> [Given passage]
How chaos ensued in the megalopolis of Shanghai after the brutal lockdown imposed on March had its share of good runs across the media portals. Even though China played the shanghai episode as a canard, the videos that emerged showed a different picture with scenes of desperation and scarcity of food among many. Even the frustrated citizens went ahead with banging pans and pots in protest against the CCP regime, quite an embarrassment considering China’s standards of stifling down every voice of protest.
Shanghai lockdown lifted
But after two months of high-handedness by the authorities, Shanghai, the country’s economic hub and global trade center has curbed down the covid lockdowns in full. “This is a day that we dreamed of for a very long time,” Shanghai government spokeswoman Yin Xin told reporters. But new rules have been introduced, with residents required to show a green health code on their smartphone to leave their residential compounds and enter most places.
As the authorities try to charm the residents with the lifting of the lockdown, a new call for protest has made its way through the city to protest against the policies of Chinese leader Xi Jinping. The sudden superflux of protest caught the Chinese authorities off-guard with the common lyric of the protest going against the strict imposition of the Zero covid policy.
On an interesting note, the current wave of protest was pushed by no ordinary citizens, but by businesses that were once reaping gold in the megalopolis. The May letter, penned by businesses rather than shop-floor workers, predicts mass capital flight and a widespread loss of public confidence in the ruling Chinese Communist Party (CCP) under Xi, and calls on the industrial sector not to act like “sheep fattened for slaughter.”

> [Supplied information]
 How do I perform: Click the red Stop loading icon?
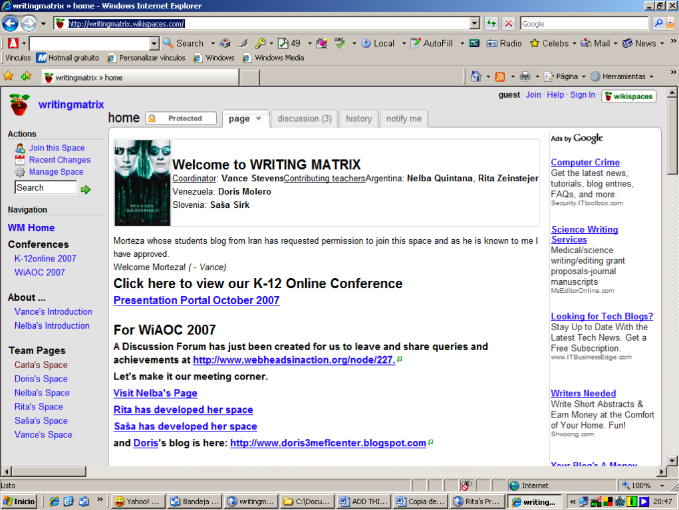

> [Problem set]
1 - According to the article on the Shanghai lockdown, what must residents show on their smartphones to leave their residential compounds?
2 - Write out the part of the Shanghai lockdown article from "Shanghai lockdown lifted" up to and including "enter most places.".
3 - Continue the article on the Shanghai lockdown, starting after its last sentence.
The lines have no connection to the article on the Shanghai lockdown.

> [Task-by-task answers]
1 - A green health code.

2 -
Shanghai lockdown lifted
But after two months of high-handedness by the authorities, Shanghai, the country’s economic hub and global trade center has curbed down the covid lockdowns in full. “This is a day that we dreamed of for a very long time,” Shanghai government spokeswoman Yin Xin told reporters. But new rules have been introduced, with residents required to show a green health code on their smartphone to leave their residential compounds and enter most places.

3 -
“It is a pity that some of us entrepreneurs and investors who are slightly successful, despite sitting on investments of hundreds of billions of yuan in Shanghai and across the whole country, and employing millions of employees, are still struggling,” the letter said
“Now we have woken up, we are no longer willing to wait like fat lambs for the slaughter,” it said. “In honor of the 20th CCP National Congress [later this year], we will be going back to work, but not back to production.”
New call for protest
Once unimaginable, China is now turning out to be a bastion of uprising and protest against the ruling communist regime. The heyday that the CCP enjoyed with gruesome control over media and its masses is showing early signs of fading away. The Shanghai lockdown in March has sparked controversy to such an extent that made the sprawling business houses in the city come to a sudden halt. Albeit mired in the blunder of the Covid policy and the quickening voice of protest from different quarters within China, Xi Jinping stayed committed to his policy of placing onerous restrictions on its citizens.
Moreover, the longstanding authoritarianism and the current sense of tensions inside the CCP circle happened to be fodder for the protesting businesses which digressed further into politics to comment on opinions that were far ahead of their purview.
“Returning power to the people, rewriting the constitution, loosening the CCP’s control of the media, eliminating the privileged class, abolishing feudal systems like household registration and political review, and all other unreasonable systems that violate human morality and conscience,” the letter said.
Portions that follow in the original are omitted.